* Given text:
* begin *

Padma Devi (1917–1983) was a popular Indian Bengali Hindi/Hindustani Film Actress and playback singer of Indian cinema, in the silent era and the early talkies. Starting her career with the main role in Sea Goddess (1931), directed by Dhirubhai Desai and produced by Saroj Film Company, Padma went on to act in over one hundred films in her career.

Early years 

Padma Devi was born on 1917 in Bengal, British India. Her ancestral home was Madaripur. Her real name was Nilima.

Career 

Padma Devi  was one of the earliest action heroines of the Indian Cinema. She started her career with Sea Goddess, filmed in 1931, and was often cast with "dare-devil" Boman Shroff in a stream of successful stunt films such as The Amazon, directed and produced by JBH Wadia, released in 1933.

* end *

* Data block:

* begin *

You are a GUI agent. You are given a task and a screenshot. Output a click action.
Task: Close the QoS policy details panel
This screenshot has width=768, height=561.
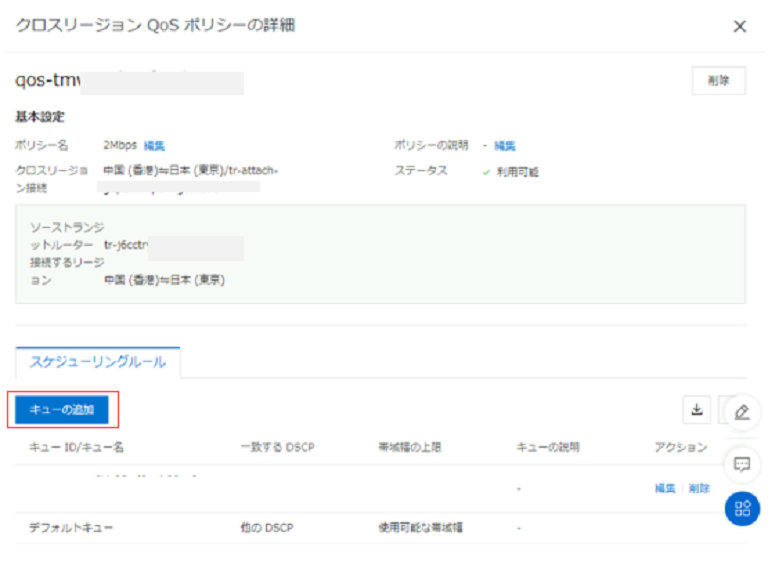pyautogui.click(x=740, y=27)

* end *

* Given task: For each statement, say yes or no according to whether it agrees with the text on Padma Devi, and quote the words of that text that decide it: (a) Padma Devi's real name was Nilima. (b) Sea Goddess was produced by JBH Wadia. (c) The Amazon was released in 1931.

* Written solution:
(a) Yes: "Her real name was Nilima."
(b) No: "produced by Saroj Film Company"
(c) No: "released in 1933."